RECORDS SHOWN →
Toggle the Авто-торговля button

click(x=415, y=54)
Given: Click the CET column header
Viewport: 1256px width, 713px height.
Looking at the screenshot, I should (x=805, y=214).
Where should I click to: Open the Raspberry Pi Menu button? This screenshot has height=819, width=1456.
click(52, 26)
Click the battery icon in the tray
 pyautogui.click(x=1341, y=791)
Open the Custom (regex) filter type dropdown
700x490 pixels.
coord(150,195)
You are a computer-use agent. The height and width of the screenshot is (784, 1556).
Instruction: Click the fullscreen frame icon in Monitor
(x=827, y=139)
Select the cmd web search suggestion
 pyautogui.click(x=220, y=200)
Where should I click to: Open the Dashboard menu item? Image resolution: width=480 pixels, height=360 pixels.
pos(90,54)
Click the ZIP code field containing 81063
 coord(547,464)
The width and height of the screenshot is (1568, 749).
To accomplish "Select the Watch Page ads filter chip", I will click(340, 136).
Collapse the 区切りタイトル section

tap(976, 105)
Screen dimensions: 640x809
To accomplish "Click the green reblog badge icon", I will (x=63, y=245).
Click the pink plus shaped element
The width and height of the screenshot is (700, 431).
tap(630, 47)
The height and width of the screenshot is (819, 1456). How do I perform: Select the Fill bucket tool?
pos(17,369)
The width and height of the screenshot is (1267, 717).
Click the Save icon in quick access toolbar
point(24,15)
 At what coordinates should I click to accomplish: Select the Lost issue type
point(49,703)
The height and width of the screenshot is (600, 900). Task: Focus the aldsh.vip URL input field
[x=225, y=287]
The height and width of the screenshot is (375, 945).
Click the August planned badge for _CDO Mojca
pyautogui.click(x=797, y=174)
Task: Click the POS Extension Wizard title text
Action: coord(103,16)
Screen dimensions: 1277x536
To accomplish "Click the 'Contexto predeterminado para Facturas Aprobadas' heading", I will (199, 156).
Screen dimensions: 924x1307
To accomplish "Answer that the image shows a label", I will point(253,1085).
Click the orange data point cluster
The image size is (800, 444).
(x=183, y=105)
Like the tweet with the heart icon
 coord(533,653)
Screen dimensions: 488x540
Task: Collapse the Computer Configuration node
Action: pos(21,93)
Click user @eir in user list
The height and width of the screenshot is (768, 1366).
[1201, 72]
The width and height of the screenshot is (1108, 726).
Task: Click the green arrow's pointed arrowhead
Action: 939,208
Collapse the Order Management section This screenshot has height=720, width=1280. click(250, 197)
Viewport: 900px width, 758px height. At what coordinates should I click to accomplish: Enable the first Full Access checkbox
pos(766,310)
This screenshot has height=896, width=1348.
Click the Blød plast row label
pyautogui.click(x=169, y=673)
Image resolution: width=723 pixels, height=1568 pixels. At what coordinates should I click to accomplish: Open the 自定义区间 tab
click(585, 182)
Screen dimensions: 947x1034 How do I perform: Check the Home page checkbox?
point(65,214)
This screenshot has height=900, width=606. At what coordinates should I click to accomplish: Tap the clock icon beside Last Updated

SET PROBLEM →
Switch every "checkbox" to "check box" in all the items above, leaving everything else as it is.

THE RESPONSE →
Toggle the Авто-торговля button

click(x=415, y=54)
Given: Click the CET column header
Viewport: 1256px width, 713px height.
Looking at the screenshot, I should (x=805, y=214).
Where should I click to: Open the Raspberry Pi Menu button? This screenshot has height=819, width=1456.
click(52, 26)
Click the battery icon in the tray
 pyautogui.click(x=1341, y=791)
Open the Custom (regex) filter type dropdown
700x490 pixels.
coord(150,195)
You are a computer-use agent. The height and width of the screenshot is (784, 1556).
Instruction: Click the fullscreen frame icon in Monitor
(x=827, y=139)
Select the cmd web search suggestion
 pyautogui.click(x=220, y=200)
Where should I click to: Open the Dashboard menu item? Image resolution: width=480 pixels, height=360 pixels.
pos(90,54)
Click the ZIP code field containing 81063
 coord(547,464)
The width and height of the screenshot is (1568, 749).
To accomplish "Select the Watch Page ads filter chip", I will click(340, 136).
Collapse the 区切りタイトル section

tap(976, 105)
Screen dimensions: 640x809
To accomplish "Click the green reblog badge icon", I will (x=63, y=245).
Click the pink plus shaped element
The width and height of the screenshot is (700, 431).
tap(630, 47)
The height and width of the screenshot is (819, 1456). How do I perform: Select the Fill bucket tool?
pos(17,369)
The width and height of the screenshot is (1267, 717).
Click the Save icon in quick access toolbar
point(24,15)
 At what coordinates should I click to accomplish: Select the Lost issue type
point(49,703)
The height and width of the screenshot is (600, 900). Task: Focus the aldsh.vip URL input field
[x=225, y=287]
The height and width of the screenshot is (375, 945).
Click the August planned badge for _CDO Mojca
pyautogui.click(x=797, y=174)
Task: Click the POS Extension Wizard title text
Action: coord(103,16)
Screen dimensions: 1277x536
To accomplish "Click the 'Contexto predeterminado para Facturas Aprobadas' heading", I will (199, 156).
Screen dimensions: 924x1307
To accomplish "Answer that the image shows a label", I will point(253,1085).
Click the orange data point cluster
The image size is (800, 444).
(x=183, y=105)
Like the tweet with the heart icon
 coord(533,653)
Screen dimensions: 488x540
Task: Collapse the Computer Configuration node
Action: pos(21,93)
Click user @eir in user list
The height and width of the screenshot is (768, 1366).
[1201, 72]
The width and height of the screenshot is (1108, 726).
Task: Click the green arrow's pointed arrowhead
Action: 939,208
Collapse the Order Management section This screenshot has height=720, width=1280. click(250, 197)
Viewport: 900px width, 758px height. At what coordinates should I click to accomplish: Enable the first Full Access check box
pos(766,310)
This screenshot has height=896, width=1348.
Click the Blød plast row label
pyautogui.click(x=169, y=673)
Image resolution: width=723 pixels, height=1568 pixels. At what coordinates should I click to accomplish: Open the 自定义区间 tab
click(585, 182)
Screen dimensions: 947x1034 How do I perform: Check the Home page check box?
point(65,214)
This screenshot has height=900, width=606. At what coordinates should I click to accomplish: Tap the clock icon beside Last Updated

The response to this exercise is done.